People Perish for a Lack of Knowledge…
Being in the real estate industry for the last 30 years, I have come across many individuals their 50s 60s and 70s who would tell me “I wish I would have known someone like you to guide me to invest in real estate, I would be much better off financially now at retirement.” Unfortunately, many of these individuals are taking an extra job at the local supermarket, retail stores, etc for minimum wage in order to make extra or they have decreased their lifestyle to manage a fixed income. Imagine working all of your life and not being able to live the lifestyle you grew accustomed to at the time of retirement.
Now that is one end of the spectrum, I have also come across many individuals in their 20s, 30s, 40s who are looking to invest their hard earned money, but are scared of the big unknown real estate market and end up losing money in the stock market. These individuals all have told me the same thing, “I thought you needed a lot of money to invest in real estate.” Or “I want to invest and buy my first home”. What I like about this age group is that they are eager and with the given education and knowledge of Real Estate they are ready to create a better financial future for their future selves.
Here is my solution to all of these age groups: “Buy and Hold”
Buy and Hold is also called “Long Term Passive Income”. This method has a number of advantages for any age investor. If done correctly this method can make anyone financially stable creating a mouthing residual income, which allows them to keep their lifestyle, do the things they love to do while money enters their account while they sleep.
I love this quote by Warren Buffet “If you don’t find a way to make money while you sleep, you will work until you die.”. I couldn’t agree more.
Keys to Success with the “Buy and Hold” method
Key 1: With the “Buy and Hold” method you create leverage or OPM (Other People’s Money). Leverage allows you to use banks and other types of lenders to actually purchase real estate putting very little of your money and in some cases nothing at all. You read correctly when investing in real estate you can put very little money down especially on your first investment. You can put down as little as 3.5%-5% and including closing cost, all you would need is around 15k-18k.
Key 2: Now let’s put some of this leverage back into your pocket. How? The US government has a great policy encouraging people to invest in real estate by giving some amazing tax benefits. Tax deductions alone can cover up to 15k in one year. That means instead of paying the government 15k you end up keeping 15k in your pocket as well as making your original down payment back in one year. Wow! Investing in real estate you could never go to sleep rich and wake up broke like stocks and trades. This method of investing adds stability to your investment portfolio.

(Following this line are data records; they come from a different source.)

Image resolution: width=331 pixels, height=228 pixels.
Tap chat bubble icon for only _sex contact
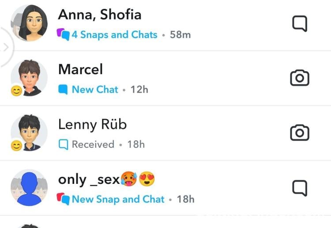[300, 188]
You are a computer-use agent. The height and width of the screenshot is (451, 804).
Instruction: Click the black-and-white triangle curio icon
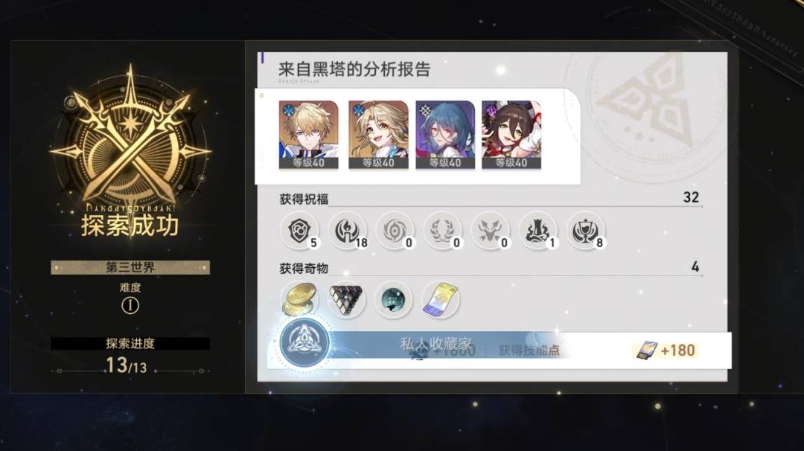click(x=346, y=300)
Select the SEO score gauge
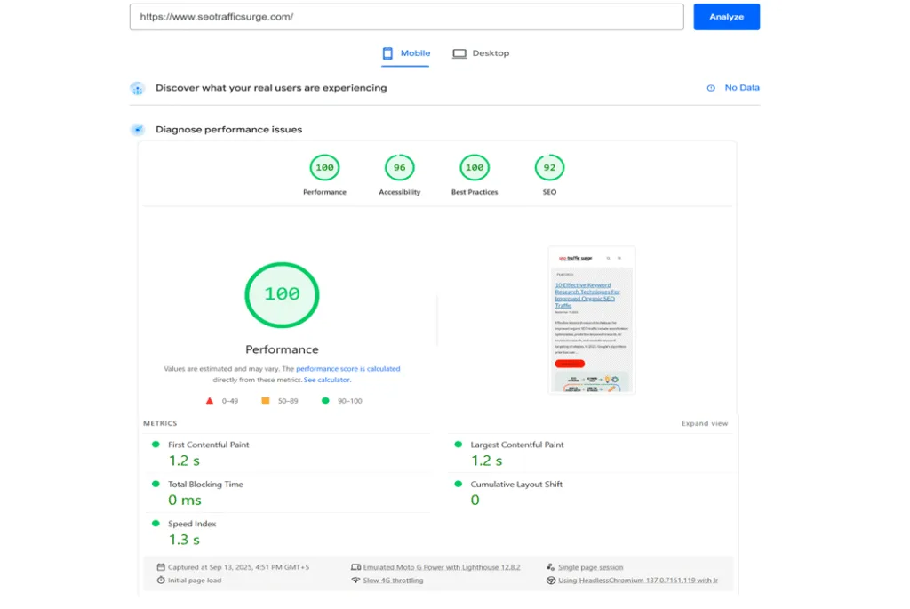Screen dimensions: 910x609 pyautogui.click(x=549, y=167)

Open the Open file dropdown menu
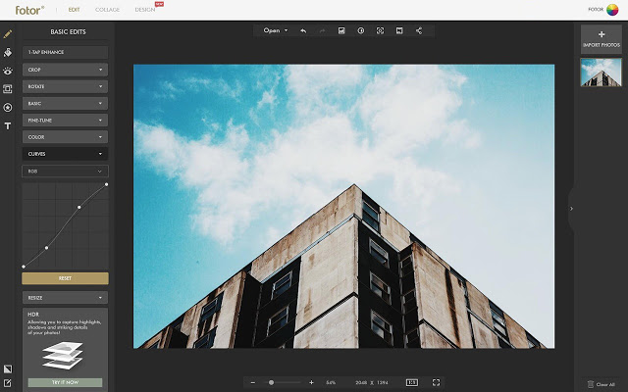(x=275, y=31)
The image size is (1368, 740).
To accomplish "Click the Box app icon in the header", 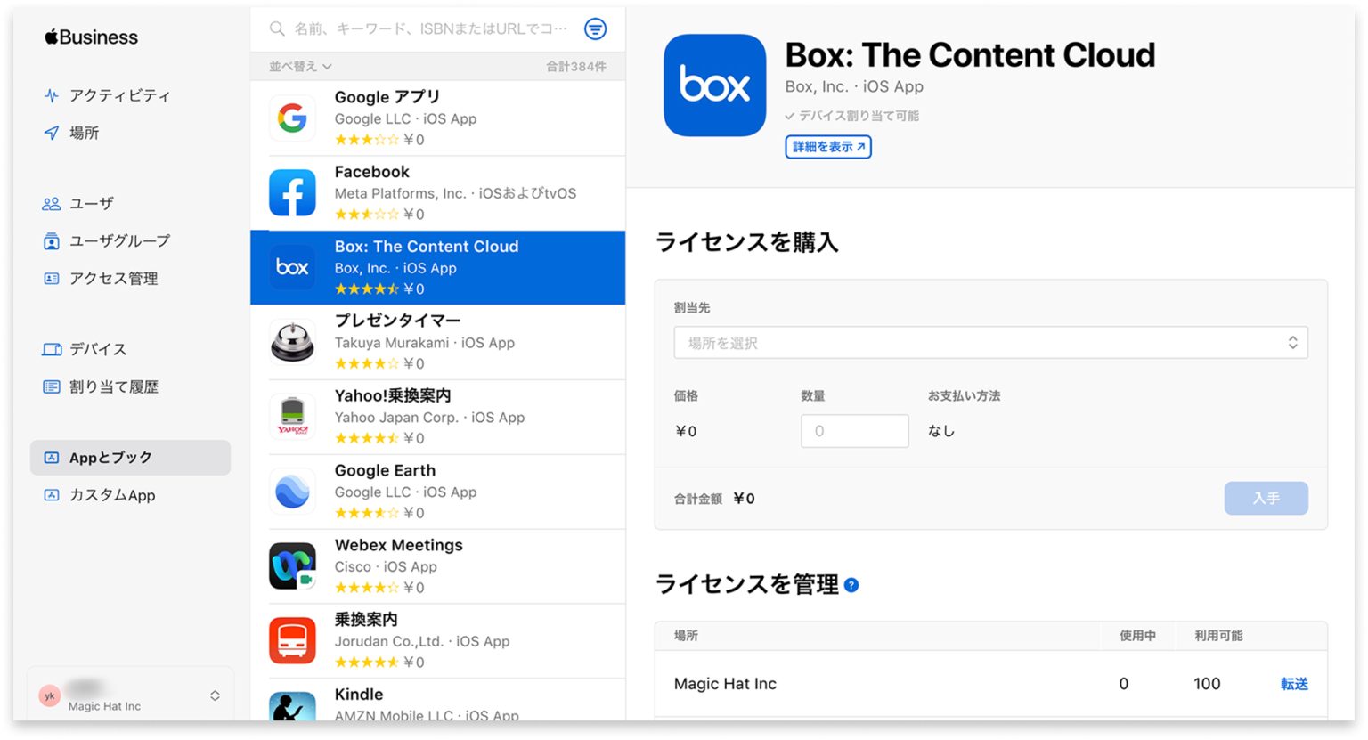I will pyautogui.click(x=714, y=85).
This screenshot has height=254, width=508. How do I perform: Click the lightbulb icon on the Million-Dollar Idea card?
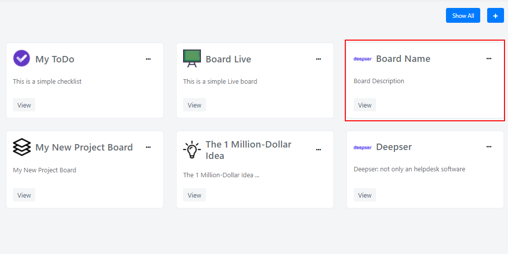click(192, 150)
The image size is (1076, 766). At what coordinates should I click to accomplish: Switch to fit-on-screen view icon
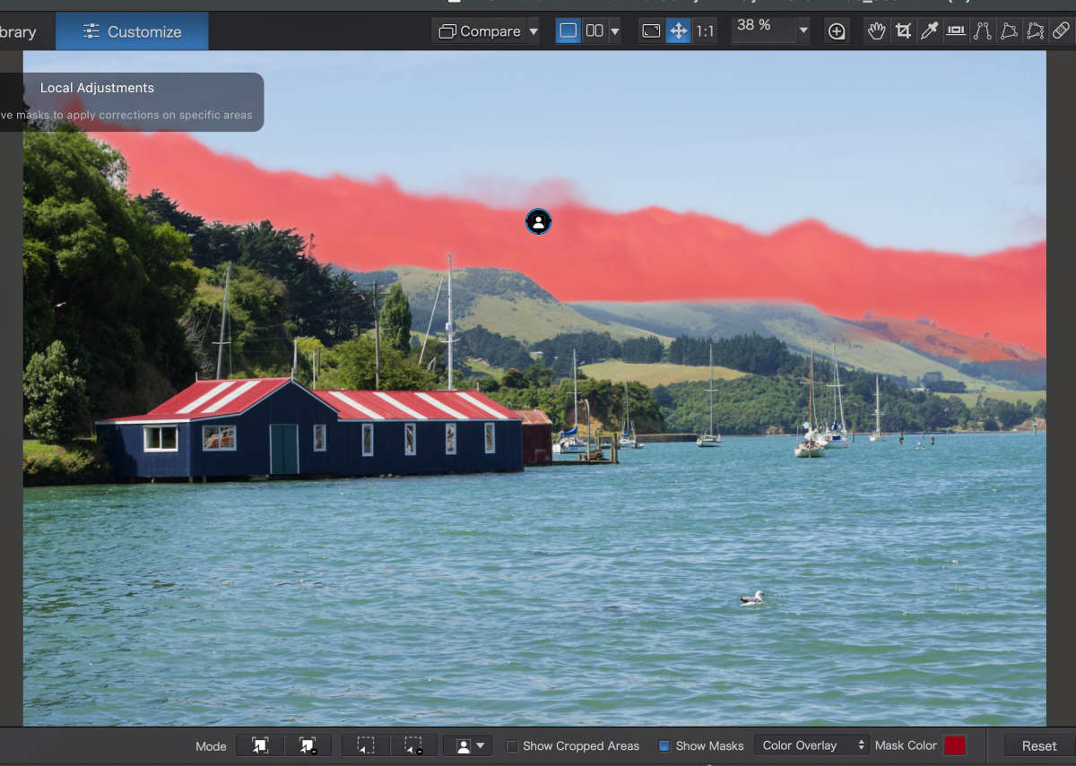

Key 3: Equity could be used either when selling the property or even better by refinancing the property and cashing money out free of tax. Many people think it is better to sell and take the money and purchase another property. In most cases, it’s better to refinance, rent, and avoid being taxed on the sale especially in a buyers market. You should sell when the market goes back up if that is your final long-term decision.
Whether the market is up or down there are always opportunities arising and one should be able to identify them and be prepared to take action.
Good properties that are priced right are not going to wait too long if you are hesitant to take action when someone else will!